Morgan Stanley (NYSE:MS) intends to eliminate an added 700 jobs by the end of 2012, in an attempt to “rightsize” the bank, says its Chief Financial Officer Ruth Porat. Already since the first of 2012, more than 3,000 positions have been cut at the company.
During a day of industry-wide job slashing, Citigroup Inc. (NYSE:C) announces that 350 positions will be eliminated from its investment banking and trading unit this year, says a source. The reductions comprise approximately 2 percent of the division’s staff and come in addition to 1,200 cuts already announced.
Bank of America Corporation (NYSE:BAC) is leading in something in which it would rather not: Investors are pressuring banks to buy back soured mortgages during the past few months, due to recent earnings reports, and the firm is said to be facing outstanding claims jumping more than 40 percent to $22 billion in the second quarter, which is the highest of all banks. Other big names in the group include include Wells Fargo & Co. (NYSE:WFC), PNC Financial Services Group (NYSE:PNC) and Fifth Third Bancorp (NASDAQ:FITB).

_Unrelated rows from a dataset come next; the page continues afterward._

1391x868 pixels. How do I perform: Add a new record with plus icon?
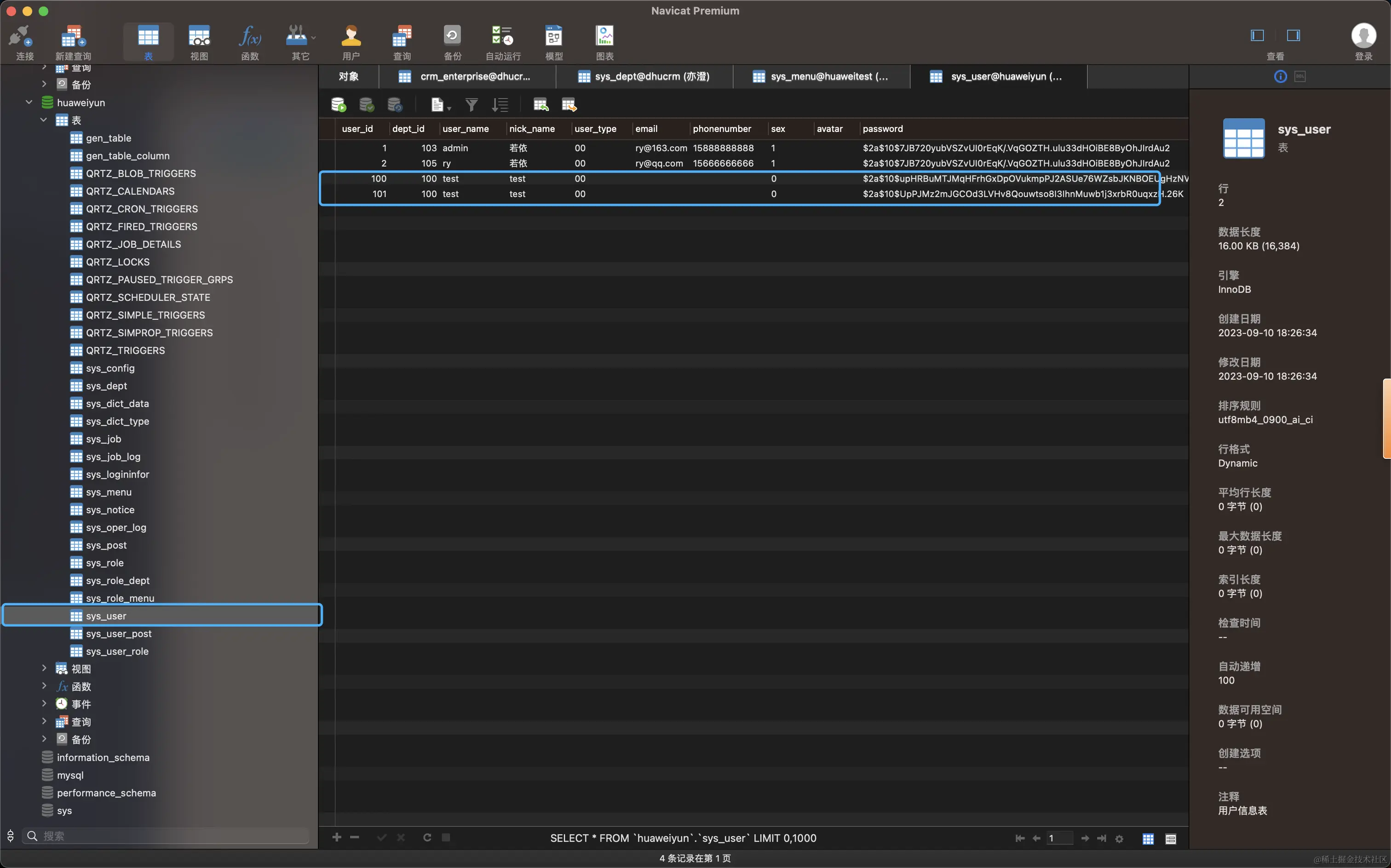[337, 838]
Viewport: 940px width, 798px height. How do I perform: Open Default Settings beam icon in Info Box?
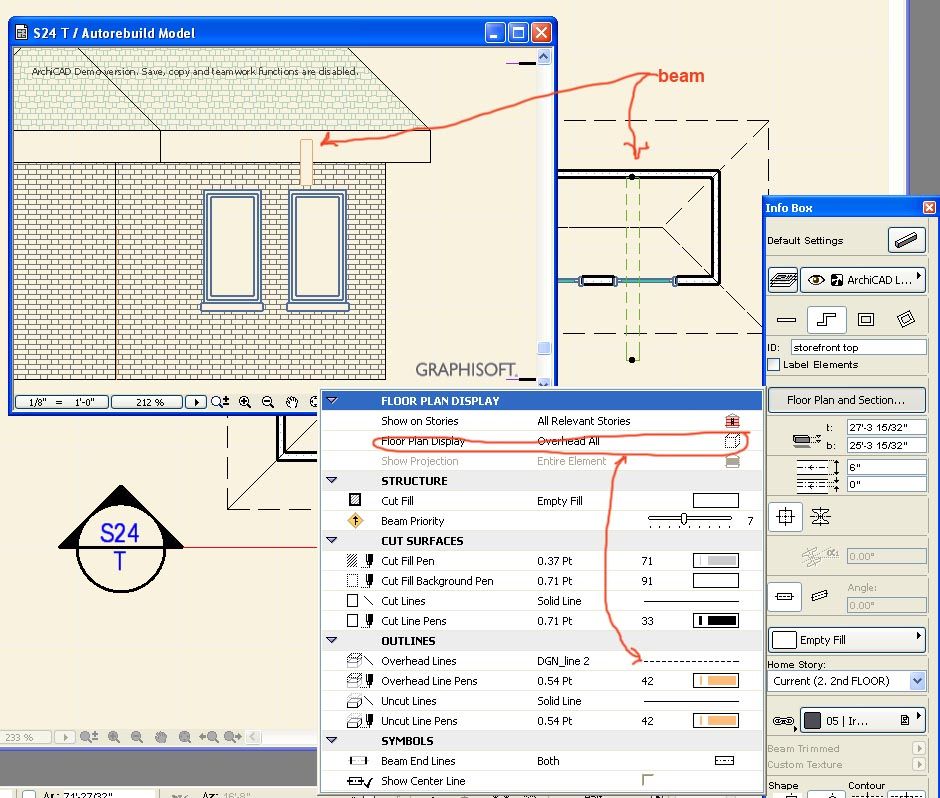click(906, 241)
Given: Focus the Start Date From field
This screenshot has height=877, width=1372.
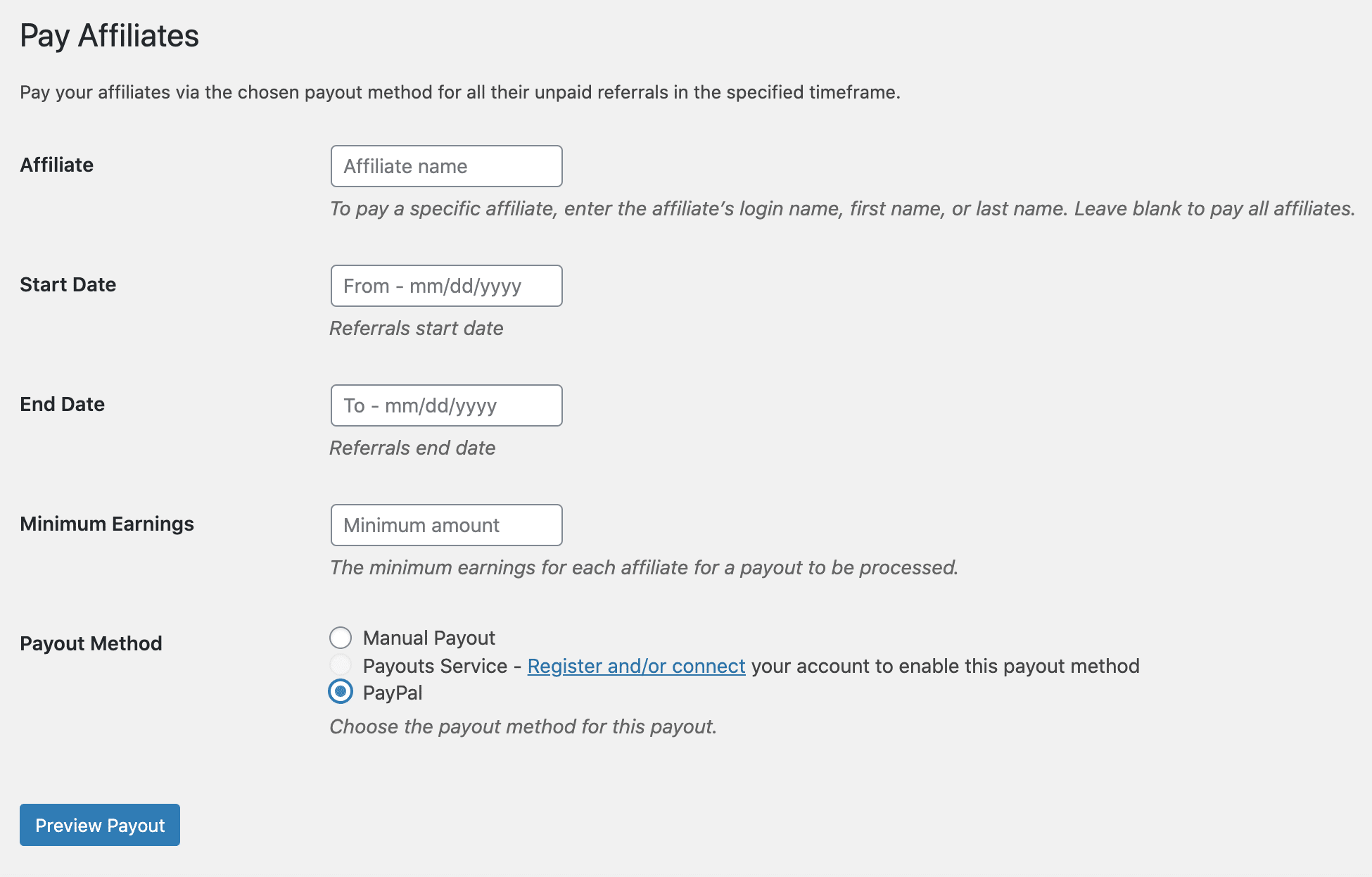Looking at the screenshot, I should click(x=446, y=286).
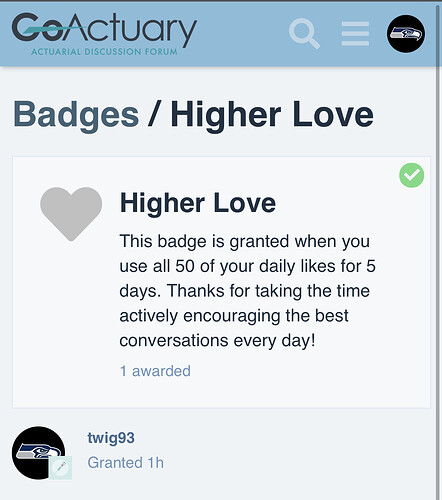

Morgan Stanley (NYSE:MS) is in advanced discussions with Qatar’s sovereign wealth fund, concerning a possible stake in the bank’s commodities division and it’s said that an agreement might be imminent, according to CNBC. An investment such as that could provide the wealth fund a beachhead in the worldwide business of trading paper and physical stocks of commodities such as crude oil, natural gas and metals, while at the same time bringing an influx of capital for MS.
The Blackstone Group (NYSE:BX) is among those interested in what’s on offer, as the U.S. government steps up its plans to divest the billions of dollars in assets it purchased during the bailout of the financial system in 2008. The assets include the preferred shares of over 300 small and midsize banks held by the United States Treasury, and mortgage bonds held by the New York Federal Reserve Bank, according to the Wall Street Journal.

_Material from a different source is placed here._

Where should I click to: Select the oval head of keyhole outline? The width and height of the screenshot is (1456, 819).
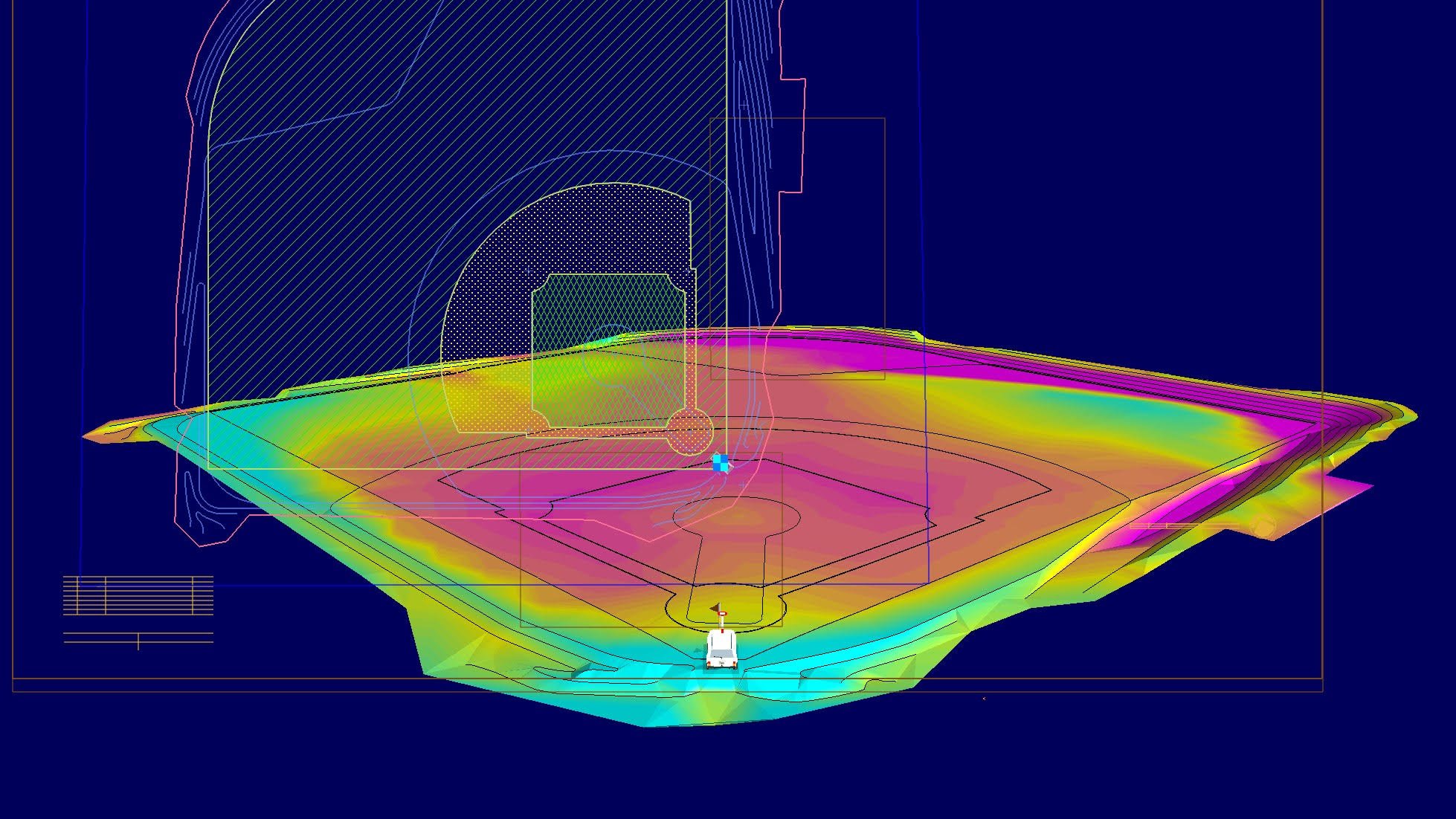pos(736,515)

Top crop insurers, such as Wells Fargo & Co. (NYSE:WFC), ACE Limited (NYSE:ACE), and Q B E Insurance Group (QBEIF.PK), might experience their first underwriting losses in a decade due to the ongoing drought. However, taxpayers might have to provide some 50 to 80 percent of government subsidies and reinsurance, along with having to pay more at the grocery store. Meanwhile, cynics sat that farmers might be tempted by the severity of the drought at abandon their crops and claim the insurance instead.